A primary barrier to HIV cure is the large latent reservoir in tissues. Efforts to clear these cells are hampered by defects in both adaptive and cellular immune responses. IL-15, a cytokine that stimulates NK and T cells has potential to reverse these defects and to clear virus infected cells.
We are conducting a Phase 1 dose escalation trial of ALT-803 in HIV+ adults. ALT-803 is an IL-15 superagonist/IL-15 receptor α complex (IL-15N72D/IL-15Rα-Fc) and is in clinical trials for hematologic and solid organ malignancies. Clinical trials in cancer patients have shown that subcutaneous (SQ) administration (compared to intravenous (IV)) is well tolerated and gives favorable pharmacokinetics at doses between 10-20 mcg/kg weekly. HIV+ people on ART with plasma viral load < 20 copies/ml and CD4 T cells > 500 cells/µl receive an IV or SQ injection of ALT-803 weekly for 3 weeks. Blood is obtained for assessments of cell activation and proliferation, and changes to the virus reservoir. Three people are planned to receive the drug at each dose level. The dose escalation scheme is 0.3 mcg/kg IV then 1, 3, and 6 mcg/kg SQ.

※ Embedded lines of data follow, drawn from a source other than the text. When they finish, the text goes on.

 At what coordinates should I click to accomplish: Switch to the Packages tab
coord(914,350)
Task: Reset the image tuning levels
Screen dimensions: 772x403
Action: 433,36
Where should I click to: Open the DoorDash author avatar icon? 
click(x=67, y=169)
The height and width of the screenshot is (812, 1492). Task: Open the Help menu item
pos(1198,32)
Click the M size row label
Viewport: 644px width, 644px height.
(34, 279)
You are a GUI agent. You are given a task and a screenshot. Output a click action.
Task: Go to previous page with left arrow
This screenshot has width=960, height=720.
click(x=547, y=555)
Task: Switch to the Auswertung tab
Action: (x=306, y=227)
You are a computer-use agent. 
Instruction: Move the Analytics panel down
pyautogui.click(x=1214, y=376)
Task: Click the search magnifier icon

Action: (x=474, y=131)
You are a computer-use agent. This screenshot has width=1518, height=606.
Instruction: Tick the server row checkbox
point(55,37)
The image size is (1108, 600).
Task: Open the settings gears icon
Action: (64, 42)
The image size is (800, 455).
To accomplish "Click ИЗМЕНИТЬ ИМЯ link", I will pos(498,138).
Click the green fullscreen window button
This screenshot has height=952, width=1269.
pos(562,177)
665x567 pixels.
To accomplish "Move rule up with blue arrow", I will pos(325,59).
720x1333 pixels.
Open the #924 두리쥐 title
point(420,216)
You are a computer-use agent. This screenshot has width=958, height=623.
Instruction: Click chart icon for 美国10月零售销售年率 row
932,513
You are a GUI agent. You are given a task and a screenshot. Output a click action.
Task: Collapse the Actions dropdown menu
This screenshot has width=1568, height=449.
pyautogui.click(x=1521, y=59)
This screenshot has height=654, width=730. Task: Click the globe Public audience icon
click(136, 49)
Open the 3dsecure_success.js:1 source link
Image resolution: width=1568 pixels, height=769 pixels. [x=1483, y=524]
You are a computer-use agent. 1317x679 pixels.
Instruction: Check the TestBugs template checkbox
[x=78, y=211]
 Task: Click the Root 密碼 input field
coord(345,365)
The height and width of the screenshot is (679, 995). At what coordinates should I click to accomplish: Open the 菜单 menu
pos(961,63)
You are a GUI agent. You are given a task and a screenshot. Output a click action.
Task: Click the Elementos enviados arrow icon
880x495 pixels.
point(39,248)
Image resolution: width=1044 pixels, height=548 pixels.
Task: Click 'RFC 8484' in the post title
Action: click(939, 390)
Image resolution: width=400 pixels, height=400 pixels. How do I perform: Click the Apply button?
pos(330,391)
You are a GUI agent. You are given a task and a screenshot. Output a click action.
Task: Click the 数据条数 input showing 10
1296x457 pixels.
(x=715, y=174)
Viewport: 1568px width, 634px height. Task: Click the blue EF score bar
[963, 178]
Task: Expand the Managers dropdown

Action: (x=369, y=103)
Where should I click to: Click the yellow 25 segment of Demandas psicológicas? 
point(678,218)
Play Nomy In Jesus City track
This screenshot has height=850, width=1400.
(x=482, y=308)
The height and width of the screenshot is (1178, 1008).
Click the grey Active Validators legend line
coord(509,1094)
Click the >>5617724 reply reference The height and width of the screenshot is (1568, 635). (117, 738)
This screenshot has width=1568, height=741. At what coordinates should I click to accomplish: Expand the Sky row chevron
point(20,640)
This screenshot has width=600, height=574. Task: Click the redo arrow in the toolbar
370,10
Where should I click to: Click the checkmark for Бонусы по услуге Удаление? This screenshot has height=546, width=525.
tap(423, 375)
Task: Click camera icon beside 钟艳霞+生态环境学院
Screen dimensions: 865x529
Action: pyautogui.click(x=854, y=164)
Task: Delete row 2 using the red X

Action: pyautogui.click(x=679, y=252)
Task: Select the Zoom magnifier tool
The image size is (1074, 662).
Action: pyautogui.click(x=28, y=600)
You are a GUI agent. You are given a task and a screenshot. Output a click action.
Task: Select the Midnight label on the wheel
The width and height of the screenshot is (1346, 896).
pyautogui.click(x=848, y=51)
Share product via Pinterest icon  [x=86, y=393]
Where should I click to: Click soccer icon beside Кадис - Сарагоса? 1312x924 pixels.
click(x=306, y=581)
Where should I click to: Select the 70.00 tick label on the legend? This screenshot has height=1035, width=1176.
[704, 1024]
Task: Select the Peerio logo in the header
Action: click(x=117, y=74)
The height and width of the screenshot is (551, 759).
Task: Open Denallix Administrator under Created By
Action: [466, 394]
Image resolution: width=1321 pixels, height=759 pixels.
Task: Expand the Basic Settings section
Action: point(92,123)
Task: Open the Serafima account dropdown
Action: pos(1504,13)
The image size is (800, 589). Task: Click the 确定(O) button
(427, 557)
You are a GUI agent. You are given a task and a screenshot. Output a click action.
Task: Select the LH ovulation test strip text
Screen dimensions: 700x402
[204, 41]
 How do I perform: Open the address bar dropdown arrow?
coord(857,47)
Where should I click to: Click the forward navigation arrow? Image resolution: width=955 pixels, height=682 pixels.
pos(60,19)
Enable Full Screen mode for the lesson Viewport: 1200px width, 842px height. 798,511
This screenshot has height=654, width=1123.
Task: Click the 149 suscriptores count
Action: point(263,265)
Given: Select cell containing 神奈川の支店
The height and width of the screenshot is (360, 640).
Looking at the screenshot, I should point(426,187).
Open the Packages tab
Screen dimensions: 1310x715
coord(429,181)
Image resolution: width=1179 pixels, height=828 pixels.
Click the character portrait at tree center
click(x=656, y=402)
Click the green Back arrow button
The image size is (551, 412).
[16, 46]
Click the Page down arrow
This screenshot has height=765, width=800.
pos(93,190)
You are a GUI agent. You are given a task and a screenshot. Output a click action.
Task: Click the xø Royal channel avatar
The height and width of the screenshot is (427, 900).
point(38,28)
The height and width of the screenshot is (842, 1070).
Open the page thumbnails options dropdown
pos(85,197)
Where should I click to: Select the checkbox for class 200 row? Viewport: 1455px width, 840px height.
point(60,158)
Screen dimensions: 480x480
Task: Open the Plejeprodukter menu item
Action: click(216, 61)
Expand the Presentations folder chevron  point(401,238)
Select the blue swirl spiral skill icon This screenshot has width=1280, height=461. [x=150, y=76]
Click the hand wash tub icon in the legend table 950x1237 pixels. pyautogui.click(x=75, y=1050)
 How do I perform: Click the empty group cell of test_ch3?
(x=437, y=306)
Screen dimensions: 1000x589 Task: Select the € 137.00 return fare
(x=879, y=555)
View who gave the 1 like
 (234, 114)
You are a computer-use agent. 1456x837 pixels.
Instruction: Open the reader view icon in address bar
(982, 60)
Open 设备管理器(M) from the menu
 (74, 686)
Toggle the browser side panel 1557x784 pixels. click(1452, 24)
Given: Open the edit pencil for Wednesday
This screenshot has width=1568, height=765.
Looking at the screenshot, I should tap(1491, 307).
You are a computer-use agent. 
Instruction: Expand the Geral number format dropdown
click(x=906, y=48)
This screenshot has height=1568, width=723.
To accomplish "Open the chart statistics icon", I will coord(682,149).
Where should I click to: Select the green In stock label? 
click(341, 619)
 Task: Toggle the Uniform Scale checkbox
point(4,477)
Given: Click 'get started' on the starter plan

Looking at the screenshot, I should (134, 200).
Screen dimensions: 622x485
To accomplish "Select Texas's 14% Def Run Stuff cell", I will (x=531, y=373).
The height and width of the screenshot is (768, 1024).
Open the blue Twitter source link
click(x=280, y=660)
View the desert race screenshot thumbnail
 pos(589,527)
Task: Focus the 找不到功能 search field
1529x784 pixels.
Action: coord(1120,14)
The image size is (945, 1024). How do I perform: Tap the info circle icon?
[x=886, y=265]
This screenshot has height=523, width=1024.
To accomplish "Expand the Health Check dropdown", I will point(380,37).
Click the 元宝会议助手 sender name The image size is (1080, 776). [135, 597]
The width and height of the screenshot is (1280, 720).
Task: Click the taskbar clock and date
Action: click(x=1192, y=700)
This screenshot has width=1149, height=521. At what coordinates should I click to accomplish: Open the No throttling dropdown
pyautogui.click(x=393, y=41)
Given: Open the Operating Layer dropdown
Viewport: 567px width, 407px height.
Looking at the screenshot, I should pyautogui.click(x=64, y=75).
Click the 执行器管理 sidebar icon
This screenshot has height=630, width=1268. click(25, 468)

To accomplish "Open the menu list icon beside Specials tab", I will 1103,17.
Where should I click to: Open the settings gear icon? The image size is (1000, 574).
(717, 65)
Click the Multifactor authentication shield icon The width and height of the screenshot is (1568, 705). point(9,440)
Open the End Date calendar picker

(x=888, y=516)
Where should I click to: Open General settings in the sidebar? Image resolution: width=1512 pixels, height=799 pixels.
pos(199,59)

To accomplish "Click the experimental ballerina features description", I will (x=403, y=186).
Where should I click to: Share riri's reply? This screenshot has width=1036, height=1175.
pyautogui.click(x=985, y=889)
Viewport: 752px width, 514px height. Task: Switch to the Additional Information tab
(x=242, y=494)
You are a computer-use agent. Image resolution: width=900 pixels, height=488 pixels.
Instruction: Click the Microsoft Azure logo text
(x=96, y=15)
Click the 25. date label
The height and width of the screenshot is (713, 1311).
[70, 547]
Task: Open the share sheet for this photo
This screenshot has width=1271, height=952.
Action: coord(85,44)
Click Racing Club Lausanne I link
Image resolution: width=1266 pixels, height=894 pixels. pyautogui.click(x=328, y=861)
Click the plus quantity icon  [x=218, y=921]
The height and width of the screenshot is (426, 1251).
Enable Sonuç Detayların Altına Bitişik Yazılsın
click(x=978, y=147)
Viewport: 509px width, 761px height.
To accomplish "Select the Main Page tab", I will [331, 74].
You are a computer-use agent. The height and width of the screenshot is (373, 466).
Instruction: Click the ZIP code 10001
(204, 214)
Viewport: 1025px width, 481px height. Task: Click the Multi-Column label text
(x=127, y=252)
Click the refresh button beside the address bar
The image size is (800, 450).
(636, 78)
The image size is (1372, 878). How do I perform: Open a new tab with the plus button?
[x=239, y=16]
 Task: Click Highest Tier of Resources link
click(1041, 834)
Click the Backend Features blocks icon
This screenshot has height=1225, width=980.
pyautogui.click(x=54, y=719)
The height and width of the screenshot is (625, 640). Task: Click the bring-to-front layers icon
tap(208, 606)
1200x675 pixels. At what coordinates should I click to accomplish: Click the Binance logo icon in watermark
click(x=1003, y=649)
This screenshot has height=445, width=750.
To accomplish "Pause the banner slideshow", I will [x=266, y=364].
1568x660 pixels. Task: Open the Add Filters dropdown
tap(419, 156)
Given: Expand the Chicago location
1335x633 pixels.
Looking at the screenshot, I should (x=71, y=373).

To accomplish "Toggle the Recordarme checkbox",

A total of 7 individuals have been dosed to date. The mean age was 42 and mean CD4 T cell count was 865 cell/µl. The mean time from diagnosis was 9.7 years and the mean time on ART was 5.3 years. The first 2 participants received 0.3 mcg/kg IV and the remaining 5 received 1.0 mcg/kg SQ. SQ dosing was associated with an injection site rash and adenopathy. Eight of the first 13 doses were associated with transient low-level plasma viremia. We measured a 7.6-fold increase in NK cell activation, a 23-fold increase in CD4 activation and a 10-fold increase in CD8 T cell activation in LN 48 hours after dosing. We used the EDITS assay (Envelope Detection by Induced Transcription-based Sequencing, developed by Dr. Karn, CWRU) to measure inducible cell-associated HIV RNA. Prior to Con A stimulation we measured a significant increase in HIV transcription after the first 2 ALT-803 doses but after dose 3 there were fewer transcription events. With ConA stimulation there was a trend towards decreasing transcription events (Figure).
At these relatively low doses of ALT-803, the drug is safe and well-tolerated. The drug is biologically active and causes activation and proliferation of CD4, CD8 T cells and NK cells and induces transcription of HIV. These studies suggest ALT-803 reactivates virus from latency and activates NK and T cells.